Sunday, December 21, 2008

Holidays for the Home

With 4.4 million non-conforming American home loans (subprime, but also including the larger, “jumbo” loans) approaching 60 days or greater delinquency levels in the near term, and with average value of those loans, according to an article released on CNBC.com (December 18), hitting around $200,000 and the underlying average appraised value falling to $183,300, that creates an average underwater value loss of $16,700. We can work with that.


CNBC reported the frustration of angry Congressmen and women at the government’s relative lack of providing what appears to be an obvious need stem the foreclosure tide that is tanking the value of innocent homeowners who did not borrow without the means to repay the debt: “ ‘You don't have a comprehensive plan to deal with foreclosures,’ lamented Rep. Maxine Waters , D-Calif., echoing widespread anger and disappointment over the Treasury's execution. ‘Please don't come here and ask for another penny,’ she told [the governmental Troubled Asset Relief Program boss, Assistant Secretary of the Treasury for Financial Stability Neel] Kashkari…


“Waters recently introduced legislation calling for $24.5 billion in foreclosure modification and prevention to be funded under the TARP, based on a plan developed by FDIC Chairman Shelia Bair… The goal is to modify half of the 4.4 million non-[conforming] loans expected to become problems in 2009. Based on a 33 percent re-default rate, 1.5 million homeowners would be spared foreclosure… Under the plan, the government would pay companies that service the mortgages $1,000 for each modification and share up to 50 percent of any loss if a modified loan re-defaults.”


My own suggestion, presented in earlier blogs, made the following proposal (which would require Congressional authority), which might actually be more effective (with an additional modification to cover those ARM loans that are about to come due):


  1. When requested by the relevant homeowner, originating banks or their successors would be required to review individual loans for people for whom they issued a mortgage (even if they sold the loan to a third party), but only as to owner-occupied residential property. Maybe the above $1,000 fee can apply to pay the banks for that service, bourne by the government. Any company that bought the loans or aggregated them would be bound by the terms renegotiated by the originating bank, but to the extent of underwater payments (see 2 below), the actual current lenders would receive the relevant benefits.
  2. Subject to a verification by the originating bank that the subject homeowner has the means to make the requisite monthly payments (i.e., apply a reasonable loan application process) and an actual appraisal of the home or the application of a more generalized fraction of depreciation of nearby home values (zip code or sub-zip code analysis, which is even available online), and subject to a federally established interest cap (6%?) and a loan period of no less than fifteen years and no more than thirty years, banks would have the right to require that the federal government fund 100% of the amount that the value of the home is worth less than the current mortgage. We’d actually use some bailout funds to make those payments, but taxpayers would not be punished under the next point, and we wouldn’t be funding folks who would inevitably default anyway.
  3. A new loan would then be substituted at the lower appraised value and the new interest rate, the government would get a right to a percentage of the sales price (not to exceed 15-20% of the total, and only to the extent of any appreciation), if and when the property is ever sold. The fraction could easily be determined by applying the underwater amount under the old loan against the new appraised value.
  4. Adjustable rate mortgages (ARMs) would be subject to separate set of standards: (a) there would be an interest cap (6%), and (b) provided that the homeowner were not delinquent or were otherwise proven qualified to make the requisite monthly payments, if the term of the ARM were set to expire within the next three years, presumably with a balance to be repaid as a balloon payment, the term would automatically be extended for an additional five to ten years depending on the loan amount.

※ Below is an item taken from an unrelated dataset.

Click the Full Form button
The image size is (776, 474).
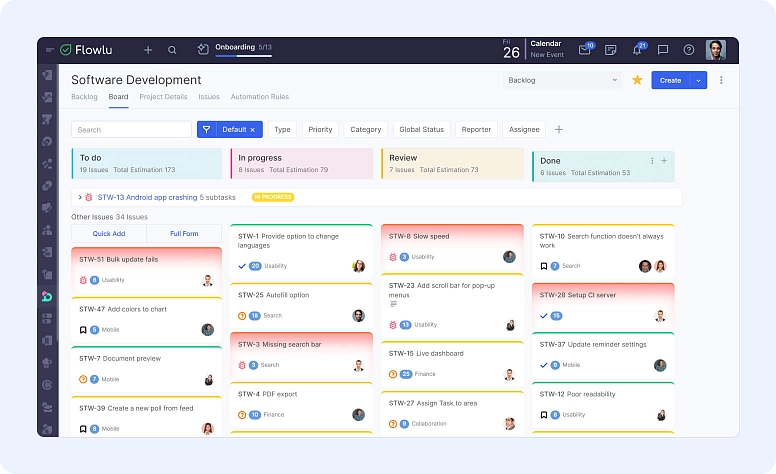point(184,233)
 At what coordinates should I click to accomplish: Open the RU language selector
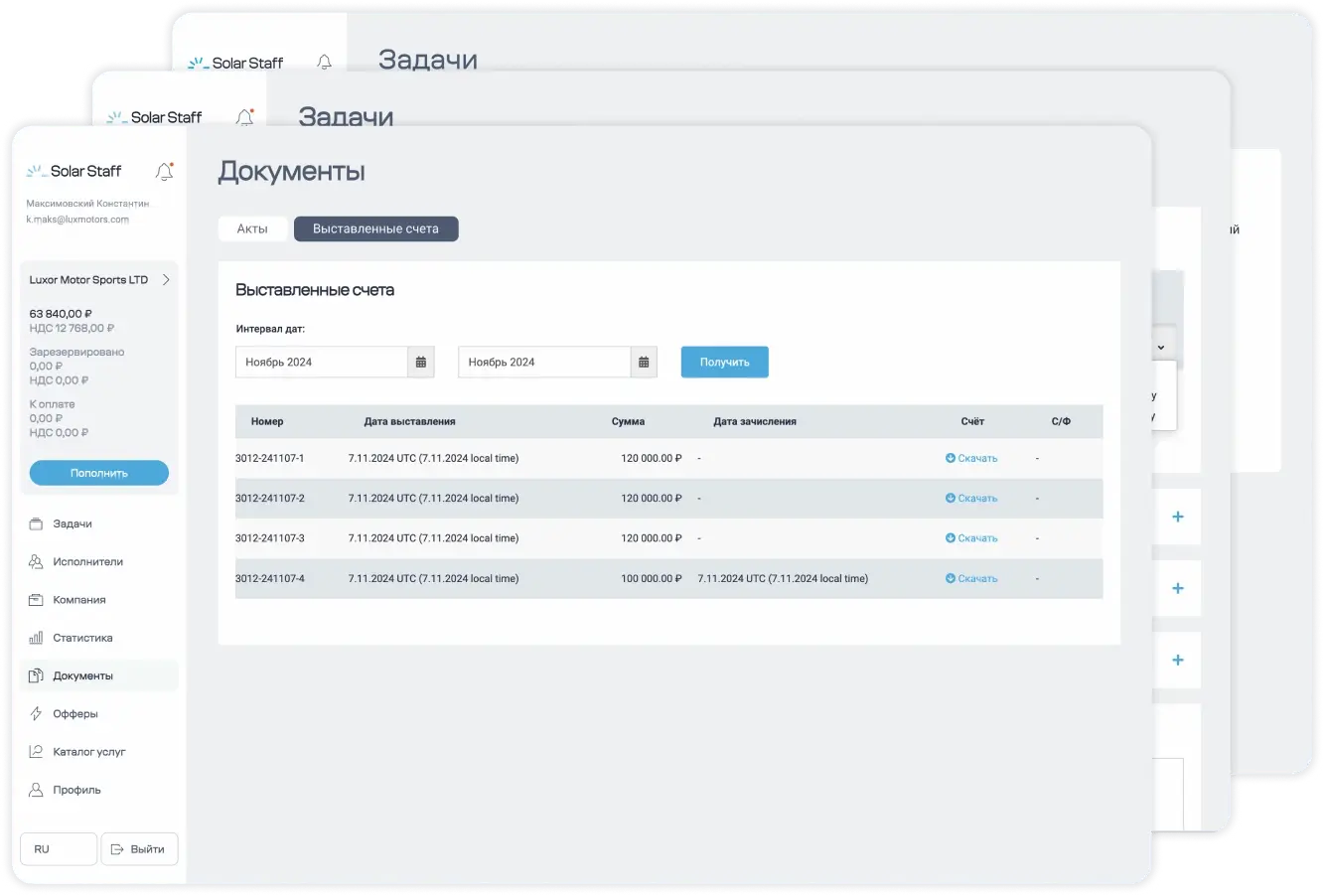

Hey, we’ve got to get this nation back on track! For the people who make up this economy!


But wait, there is another plan out there, which is being offered by Credit Suisse (a global financial giant) as a Christmas bonus to its executives, according to the December 18, theDeal.com: “Credit Suisse may have finally figured out a way to curb the risk-taking behavior of its senior employees ... by giving them bonuses in the form of $5 billion of the toxic mortgage-backed assets that lie at the heart of the credit crisis. … The deal actually works out well for both the Swiss bank and the employees, since the risk from the $5 billion in assets no one wants is moved off of Credit Suisse's books, while the senior managers who might not have received anything considering the state of the bank, get something ... which… is better than nothing (and certainly shouldn't prompt the public outrage of giving cash bonuses).”


I’m Peter Dekom, and I approve this message.